There are a host of mathematical tools for finding possible
relationships among data, but most of them require some prior knowledge
about what those relationships might be. The problem becomes much harder
if you start with a blank slate, and harder still if the datasets are
large. But that’s exactly the problem that researchers at MIT, Harvard
University and the Broad Institute tackle in a paper appearing this week
in the journal Science.
David Reshef, a joint MD-PhD student in the Harvard-MIT Division of
Health Sciences and Technology (HST) — who, along with his brother,
Yakir, is lead author on the new paper — says his team’s approach to
data mining tries to maximize two properties that are often in conflict;
he calls these generality and equitability.
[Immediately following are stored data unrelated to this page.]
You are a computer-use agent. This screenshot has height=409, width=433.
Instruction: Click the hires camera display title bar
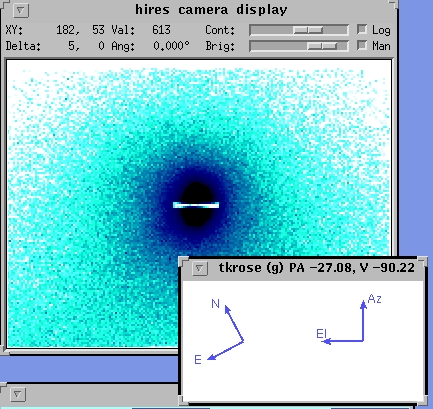pos(211,10)
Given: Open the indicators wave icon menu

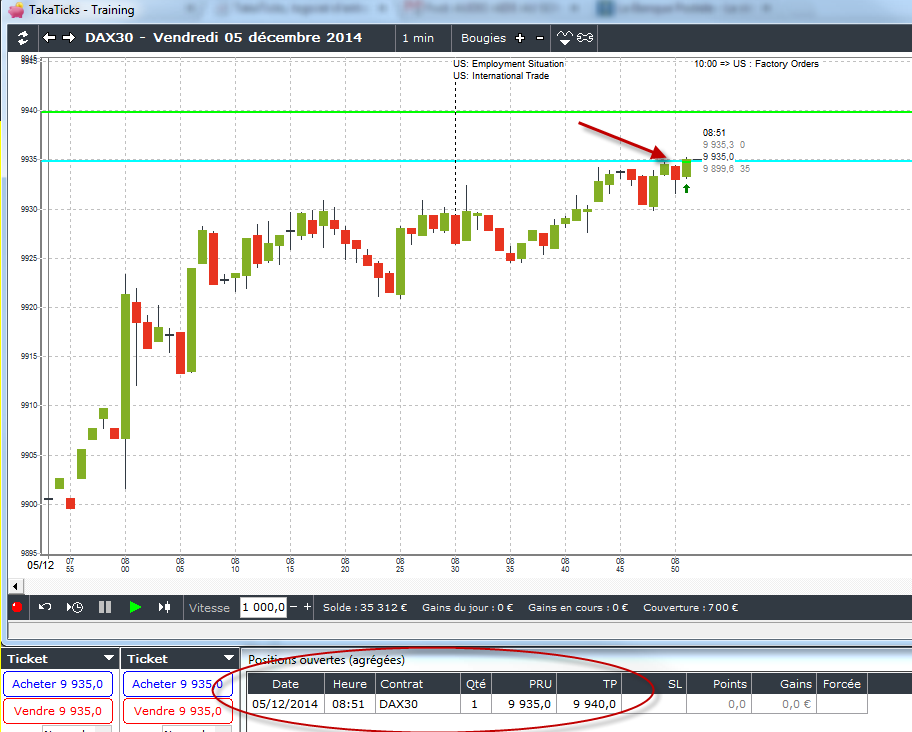Looking at the screenshot, I should click(564, 38).

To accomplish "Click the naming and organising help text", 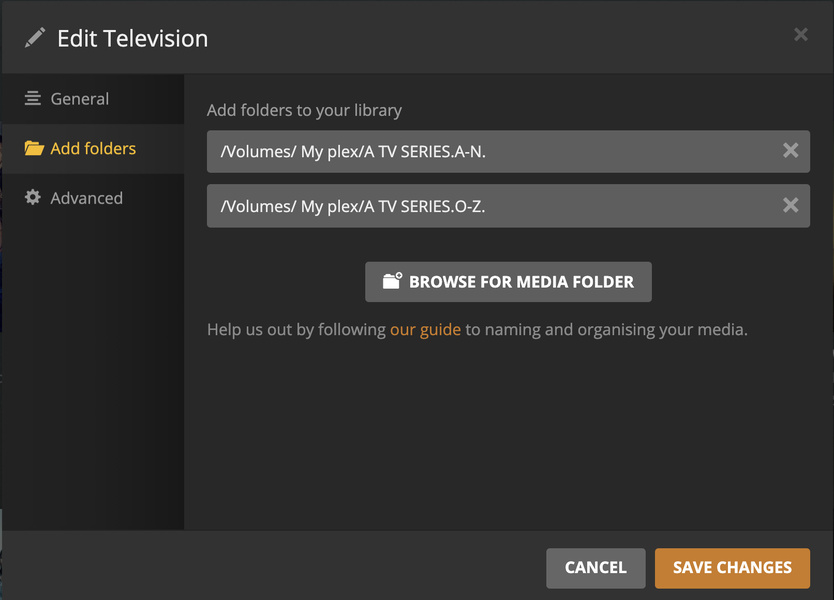I will [606, 329].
The graph of the relationship between two variables in a dataset could
take any shape: For a company’s hourly employees, the graph of hours
worked to wages would approximate a straight line. A graph of flu
incidence versus time, however, might undulate up and down, representing
familiar seasonal outbreaks, whereas adoption of a new technology versus
time might follow a convex curve, starting off slowly and ramping up as
the technology proves itself. An algorithm for mining large datasets
needs to be able to recognize any such relationship; that’s what Reshef
means by generality.
Equitability is a little more subtle. If you actually tried to graph
workers’ hours against wages, you probably wouldn’t get a perfectly
straight line. There might be some overtime hours at higher wages that
throw things off slightly, or Christmas bonuses, or reimbursement for
expenses. In engineers’ parlance, there could be noise in the signal.
Most data-mining algorithms score possible relationships between
variables according to their noisiness; the noisier the relationship,
the less likely that it represents a real-world dependency. But linear
relationships, undulating relationships or curved relationships with the
same amount of noise should all score equally well. That’s equitability.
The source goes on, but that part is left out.